> [DIRECTION]
Please repeat the lines below exactly, from the line with "Given: Open the Filters panel" up to and including the line with "pyautogui.click(x=126, y=46)".

> [INFORMATION GIVEN]
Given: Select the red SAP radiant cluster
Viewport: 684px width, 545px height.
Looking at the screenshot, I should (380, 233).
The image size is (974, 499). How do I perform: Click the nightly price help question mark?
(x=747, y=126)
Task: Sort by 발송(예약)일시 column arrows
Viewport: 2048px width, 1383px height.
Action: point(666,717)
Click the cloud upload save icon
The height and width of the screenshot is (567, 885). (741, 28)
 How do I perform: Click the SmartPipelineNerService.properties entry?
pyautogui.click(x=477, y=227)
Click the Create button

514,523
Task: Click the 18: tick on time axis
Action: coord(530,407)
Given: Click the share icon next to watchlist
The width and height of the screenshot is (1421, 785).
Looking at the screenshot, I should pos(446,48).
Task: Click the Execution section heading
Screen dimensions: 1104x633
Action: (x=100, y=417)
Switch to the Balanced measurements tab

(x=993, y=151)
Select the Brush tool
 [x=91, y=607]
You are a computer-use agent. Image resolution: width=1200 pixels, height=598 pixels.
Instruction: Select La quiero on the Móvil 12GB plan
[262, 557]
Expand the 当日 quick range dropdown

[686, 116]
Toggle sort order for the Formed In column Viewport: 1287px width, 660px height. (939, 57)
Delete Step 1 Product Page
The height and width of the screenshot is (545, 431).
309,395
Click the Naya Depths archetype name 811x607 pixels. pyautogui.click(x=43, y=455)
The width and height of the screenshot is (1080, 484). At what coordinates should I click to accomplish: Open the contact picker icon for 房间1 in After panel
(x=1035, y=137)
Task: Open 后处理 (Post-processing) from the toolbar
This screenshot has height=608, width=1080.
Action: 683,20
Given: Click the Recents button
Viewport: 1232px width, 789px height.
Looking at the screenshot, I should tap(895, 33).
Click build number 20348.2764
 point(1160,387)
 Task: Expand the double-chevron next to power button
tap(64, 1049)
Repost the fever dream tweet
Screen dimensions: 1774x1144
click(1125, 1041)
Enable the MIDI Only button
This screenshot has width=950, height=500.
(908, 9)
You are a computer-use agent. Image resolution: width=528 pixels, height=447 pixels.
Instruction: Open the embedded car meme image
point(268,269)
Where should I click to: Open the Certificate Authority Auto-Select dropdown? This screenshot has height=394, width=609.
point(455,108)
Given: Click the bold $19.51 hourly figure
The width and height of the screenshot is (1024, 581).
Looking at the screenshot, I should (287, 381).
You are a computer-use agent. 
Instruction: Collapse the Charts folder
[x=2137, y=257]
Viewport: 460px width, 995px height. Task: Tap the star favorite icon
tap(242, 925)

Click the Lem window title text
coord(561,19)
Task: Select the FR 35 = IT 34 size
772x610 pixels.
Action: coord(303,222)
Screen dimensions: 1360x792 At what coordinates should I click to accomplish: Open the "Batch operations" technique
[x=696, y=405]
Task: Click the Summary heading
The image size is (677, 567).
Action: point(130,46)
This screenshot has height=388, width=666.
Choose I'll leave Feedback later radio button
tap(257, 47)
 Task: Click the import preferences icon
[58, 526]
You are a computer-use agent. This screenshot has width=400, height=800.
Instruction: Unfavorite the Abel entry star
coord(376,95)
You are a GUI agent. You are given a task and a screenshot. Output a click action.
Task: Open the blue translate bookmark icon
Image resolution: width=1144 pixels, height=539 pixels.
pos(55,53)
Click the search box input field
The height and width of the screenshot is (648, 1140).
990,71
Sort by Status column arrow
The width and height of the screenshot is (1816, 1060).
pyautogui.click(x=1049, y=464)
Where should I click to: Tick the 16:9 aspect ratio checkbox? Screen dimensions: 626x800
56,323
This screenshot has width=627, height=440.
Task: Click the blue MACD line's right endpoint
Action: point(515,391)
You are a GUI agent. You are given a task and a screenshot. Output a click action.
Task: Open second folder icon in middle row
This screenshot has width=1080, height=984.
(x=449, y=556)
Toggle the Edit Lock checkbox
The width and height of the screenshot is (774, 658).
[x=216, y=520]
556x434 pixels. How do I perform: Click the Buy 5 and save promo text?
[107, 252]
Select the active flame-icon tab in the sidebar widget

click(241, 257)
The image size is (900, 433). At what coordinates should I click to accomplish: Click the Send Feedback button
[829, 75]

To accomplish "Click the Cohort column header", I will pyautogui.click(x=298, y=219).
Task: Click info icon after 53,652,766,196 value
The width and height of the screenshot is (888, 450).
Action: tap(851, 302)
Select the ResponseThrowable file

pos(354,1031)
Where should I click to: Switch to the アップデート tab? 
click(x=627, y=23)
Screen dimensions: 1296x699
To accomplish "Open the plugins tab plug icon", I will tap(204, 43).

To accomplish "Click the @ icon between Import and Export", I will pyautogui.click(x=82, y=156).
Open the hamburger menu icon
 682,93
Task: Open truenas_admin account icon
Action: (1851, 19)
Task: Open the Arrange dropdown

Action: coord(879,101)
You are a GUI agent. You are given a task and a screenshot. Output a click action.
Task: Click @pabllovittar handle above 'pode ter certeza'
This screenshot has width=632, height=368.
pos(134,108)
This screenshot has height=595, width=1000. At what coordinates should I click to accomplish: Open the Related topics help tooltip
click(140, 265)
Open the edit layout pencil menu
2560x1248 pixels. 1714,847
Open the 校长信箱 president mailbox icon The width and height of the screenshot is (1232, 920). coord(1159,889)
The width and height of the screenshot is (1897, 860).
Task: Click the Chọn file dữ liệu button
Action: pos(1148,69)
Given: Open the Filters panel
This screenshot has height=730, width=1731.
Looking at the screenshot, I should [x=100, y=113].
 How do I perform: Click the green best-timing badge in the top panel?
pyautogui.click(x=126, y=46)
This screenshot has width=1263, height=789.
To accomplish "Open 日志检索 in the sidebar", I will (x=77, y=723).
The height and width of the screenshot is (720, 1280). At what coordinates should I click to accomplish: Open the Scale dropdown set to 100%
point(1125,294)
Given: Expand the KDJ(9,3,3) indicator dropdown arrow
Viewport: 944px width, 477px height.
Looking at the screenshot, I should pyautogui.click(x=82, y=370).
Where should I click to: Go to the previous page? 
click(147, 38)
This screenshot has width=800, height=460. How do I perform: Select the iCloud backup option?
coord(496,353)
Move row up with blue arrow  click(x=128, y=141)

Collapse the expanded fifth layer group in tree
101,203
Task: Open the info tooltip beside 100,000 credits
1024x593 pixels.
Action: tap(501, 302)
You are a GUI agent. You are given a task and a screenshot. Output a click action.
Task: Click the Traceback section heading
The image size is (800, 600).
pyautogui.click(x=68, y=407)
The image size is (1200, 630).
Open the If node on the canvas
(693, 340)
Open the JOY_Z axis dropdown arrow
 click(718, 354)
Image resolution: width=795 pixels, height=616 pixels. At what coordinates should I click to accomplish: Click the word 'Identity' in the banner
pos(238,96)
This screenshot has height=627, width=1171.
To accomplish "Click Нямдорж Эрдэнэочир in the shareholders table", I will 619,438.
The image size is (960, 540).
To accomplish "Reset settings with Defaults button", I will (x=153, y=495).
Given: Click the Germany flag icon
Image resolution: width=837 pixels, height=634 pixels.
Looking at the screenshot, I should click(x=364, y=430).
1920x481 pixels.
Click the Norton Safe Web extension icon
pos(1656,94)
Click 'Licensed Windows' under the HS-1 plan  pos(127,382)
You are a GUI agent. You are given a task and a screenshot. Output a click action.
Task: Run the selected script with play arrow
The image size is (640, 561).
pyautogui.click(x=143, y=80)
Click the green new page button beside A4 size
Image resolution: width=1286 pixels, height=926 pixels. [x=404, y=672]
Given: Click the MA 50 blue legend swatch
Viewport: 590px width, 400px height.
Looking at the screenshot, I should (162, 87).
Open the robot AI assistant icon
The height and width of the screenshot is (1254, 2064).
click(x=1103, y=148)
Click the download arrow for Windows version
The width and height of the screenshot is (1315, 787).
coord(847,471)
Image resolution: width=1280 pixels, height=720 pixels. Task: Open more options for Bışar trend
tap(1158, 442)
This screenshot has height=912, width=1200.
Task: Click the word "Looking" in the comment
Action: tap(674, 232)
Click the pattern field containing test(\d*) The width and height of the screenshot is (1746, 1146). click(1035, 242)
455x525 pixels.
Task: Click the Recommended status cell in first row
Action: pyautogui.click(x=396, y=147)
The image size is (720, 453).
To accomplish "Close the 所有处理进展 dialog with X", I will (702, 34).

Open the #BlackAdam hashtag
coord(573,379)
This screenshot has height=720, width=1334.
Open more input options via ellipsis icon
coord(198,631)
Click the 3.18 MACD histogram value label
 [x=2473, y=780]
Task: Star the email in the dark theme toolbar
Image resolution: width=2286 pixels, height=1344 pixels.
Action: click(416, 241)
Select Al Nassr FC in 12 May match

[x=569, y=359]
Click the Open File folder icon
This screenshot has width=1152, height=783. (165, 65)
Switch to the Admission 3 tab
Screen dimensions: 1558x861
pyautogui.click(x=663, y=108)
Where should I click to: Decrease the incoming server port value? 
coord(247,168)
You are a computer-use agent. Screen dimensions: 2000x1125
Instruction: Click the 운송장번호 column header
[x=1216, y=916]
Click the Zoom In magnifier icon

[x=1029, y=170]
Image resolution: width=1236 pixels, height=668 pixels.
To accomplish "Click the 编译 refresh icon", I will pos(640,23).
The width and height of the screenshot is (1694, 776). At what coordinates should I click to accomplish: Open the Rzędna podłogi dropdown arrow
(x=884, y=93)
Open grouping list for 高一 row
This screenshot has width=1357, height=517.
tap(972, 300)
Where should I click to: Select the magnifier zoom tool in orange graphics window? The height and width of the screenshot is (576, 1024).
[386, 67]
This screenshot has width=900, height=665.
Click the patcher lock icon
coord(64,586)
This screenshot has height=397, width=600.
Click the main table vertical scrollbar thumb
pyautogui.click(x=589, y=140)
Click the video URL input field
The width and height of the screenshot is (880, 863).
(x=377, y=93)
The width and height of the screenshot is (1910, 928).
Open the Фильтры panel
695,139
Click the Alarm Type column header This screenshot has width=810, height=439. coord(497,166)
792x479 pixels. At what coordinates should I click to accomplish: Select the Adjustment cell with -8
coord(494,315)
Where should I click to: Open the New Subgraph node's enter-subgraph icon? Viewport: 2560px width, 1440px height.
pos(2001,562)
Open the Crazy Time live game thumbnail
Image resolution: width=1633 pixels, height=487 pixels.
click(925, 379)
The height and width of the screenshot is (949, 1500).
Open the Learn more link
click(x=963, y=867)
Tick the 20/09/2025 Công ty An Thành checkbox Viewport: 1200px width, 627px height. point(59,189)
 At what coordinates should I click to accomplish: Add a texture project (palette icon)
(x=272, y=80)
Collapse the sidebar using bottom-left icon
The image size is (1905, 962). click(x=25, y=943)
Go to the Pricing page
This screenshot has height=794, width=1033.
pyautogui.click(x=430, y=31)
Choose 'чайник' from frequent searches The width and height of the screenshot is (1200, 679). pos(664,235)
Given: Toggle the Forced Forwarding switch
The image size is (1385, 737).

> [WRITTEN REPLY]
Given: Open the Filters panel
This screenshot has height=730, width=1731.
Looking at the screenshot, I should [x=100, y=113].
 How do I perform: Click the green best-timing badge in the top panel?
pyautogui.click(x=126, y=46)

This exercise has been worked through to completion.